Uma porta se abre e a imagem um tanto ou quanto pitoresca se revela. É ele, o grande rei dos reis, o senhor dos sanduíches, o Peitudão. Um robusto sanduíche, com dois hambúrgueres, duas salsichas, queijo cheddar, bacon, salada, sem faltar o pão gigante com gergelim.

Graças a Deus, fui salvo no clímax dessa história. Voltando porém para a fala da atendente, procurei entender o que a moça dissera. Tudo bem, posso até aceitar que ela não foi contratada para entender que não se usa o pronome oblíquo “o” para objetos indiretos. Compreensível que, entre os oblíquos e os retos, alguns os conheçam somente de "ouvir falar". Mesmo com esses “poréns”, a pérola da moça não fez bem ao meu espírito morfossintático aguçado.

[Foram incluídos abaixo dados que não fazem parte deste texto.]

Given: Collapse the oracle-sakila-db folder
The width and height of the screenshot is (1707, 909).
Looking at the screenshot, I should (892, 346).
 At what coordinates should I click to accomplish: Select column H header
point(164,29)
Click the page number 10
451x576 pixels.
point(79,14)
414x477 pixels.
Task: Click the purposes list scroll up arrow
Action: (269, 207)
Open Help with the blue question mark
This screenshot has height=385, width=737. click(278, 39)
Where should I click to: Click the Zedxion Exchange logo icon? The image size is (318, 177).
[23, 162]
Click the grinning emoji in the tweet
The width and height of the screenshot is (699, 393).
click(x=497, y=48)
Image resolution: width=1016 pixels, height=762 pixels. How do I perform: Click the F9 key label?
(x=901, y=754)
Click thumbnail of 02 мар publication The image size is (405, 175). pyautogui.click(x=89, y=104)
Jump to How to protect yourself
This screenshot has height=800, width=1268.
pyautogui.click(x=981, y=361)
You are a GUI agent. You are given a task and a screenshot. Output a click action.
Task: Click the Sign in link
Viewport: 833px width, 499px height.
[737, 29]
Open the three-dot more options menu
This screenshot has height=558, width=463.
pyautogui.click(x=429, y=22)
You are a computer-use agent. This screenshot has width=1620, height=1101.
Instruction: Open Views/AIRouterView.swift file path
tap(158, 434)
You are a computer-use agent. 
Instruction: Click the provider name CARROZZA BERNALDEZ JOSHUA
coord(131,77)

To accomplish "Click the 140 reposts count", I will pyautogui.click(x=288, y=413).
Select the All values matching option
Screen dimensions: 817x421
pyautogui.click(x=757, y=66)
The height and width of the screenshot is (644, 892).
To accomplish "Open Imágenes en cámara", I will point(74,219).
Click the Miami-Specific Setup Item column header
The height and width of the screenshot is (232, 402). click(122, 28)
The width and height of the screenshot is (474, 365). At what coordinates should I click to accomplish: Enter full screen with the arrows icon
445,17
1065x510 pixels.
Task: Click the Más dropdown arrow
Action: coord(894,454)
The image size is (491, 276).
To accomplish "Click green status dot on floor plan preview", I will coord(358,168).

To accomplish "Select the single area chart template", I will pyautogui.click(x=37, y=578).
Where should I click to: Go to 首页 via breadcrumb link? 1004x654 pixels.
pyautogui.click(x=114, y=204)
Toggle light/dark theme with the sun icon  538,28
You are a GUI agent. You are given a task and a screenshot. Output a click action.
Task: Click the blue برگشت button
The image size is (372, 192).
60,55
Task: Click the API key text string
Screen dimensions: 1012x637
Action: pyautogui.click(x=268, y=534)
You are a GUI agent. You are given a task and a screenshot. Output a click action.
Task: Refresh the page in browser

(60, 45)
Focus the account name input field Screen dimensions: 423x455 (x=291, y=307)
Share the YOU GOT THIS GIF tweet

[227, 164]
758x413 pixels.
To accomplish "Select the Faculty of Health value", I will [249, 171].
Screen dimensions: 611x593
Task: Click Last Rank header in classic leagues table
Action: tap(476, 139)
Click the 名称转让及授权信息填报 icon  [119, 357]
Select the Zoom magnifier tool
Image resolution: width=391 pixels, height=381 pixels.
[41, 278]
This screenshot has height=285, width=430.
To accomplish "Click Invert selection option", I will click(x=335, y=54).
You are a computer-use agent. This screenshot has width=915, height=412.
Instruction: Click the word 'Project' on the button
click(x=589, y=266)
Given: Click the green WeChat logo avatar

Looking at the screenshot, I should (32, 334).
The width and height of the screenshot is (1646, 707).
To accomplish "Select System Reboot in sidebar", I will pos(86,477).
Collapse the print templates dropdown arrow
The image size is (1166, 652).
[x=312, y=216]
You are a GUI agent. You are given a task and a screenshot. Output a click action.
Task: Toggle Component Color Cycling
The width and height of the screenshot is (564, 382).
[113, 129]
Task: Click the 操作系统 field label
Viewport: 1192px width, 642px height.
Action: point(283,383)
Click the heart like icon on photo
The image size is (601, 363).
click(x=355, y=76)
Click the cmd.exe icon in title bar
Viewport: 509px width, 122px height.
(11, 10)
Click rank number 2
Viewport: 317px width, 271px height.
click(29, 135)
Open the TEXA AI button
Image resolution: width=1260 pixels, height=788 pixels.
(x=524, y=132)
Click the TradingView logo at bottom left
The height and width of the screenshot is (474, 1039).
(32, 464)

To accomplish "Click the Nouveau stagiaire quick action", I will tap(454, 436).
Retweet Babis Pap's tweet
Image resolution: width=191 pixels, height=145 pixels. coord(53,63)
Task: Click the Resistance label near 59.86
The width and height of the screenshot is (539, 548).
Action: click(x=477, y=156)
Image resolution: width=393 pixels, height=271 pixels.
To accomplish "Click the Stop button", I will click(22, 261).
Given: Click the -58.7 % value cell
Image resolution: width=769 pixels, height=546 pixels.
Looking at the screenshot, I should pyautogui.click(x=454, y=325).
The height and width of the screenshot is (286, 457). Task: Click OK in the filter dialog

Passada a tragédia auditiva que acabara de presenciar, preferi engolir rápido o pouco de batata que ainda restava e sair dali o mais rápido possivel. Daquela situação ficou bastante clara uma coisa para mim: se os objetos não estão em seu lugar, é melhor não tentar arrumá-los.

Fonte: Instituto de Letras, UERJ, 2010.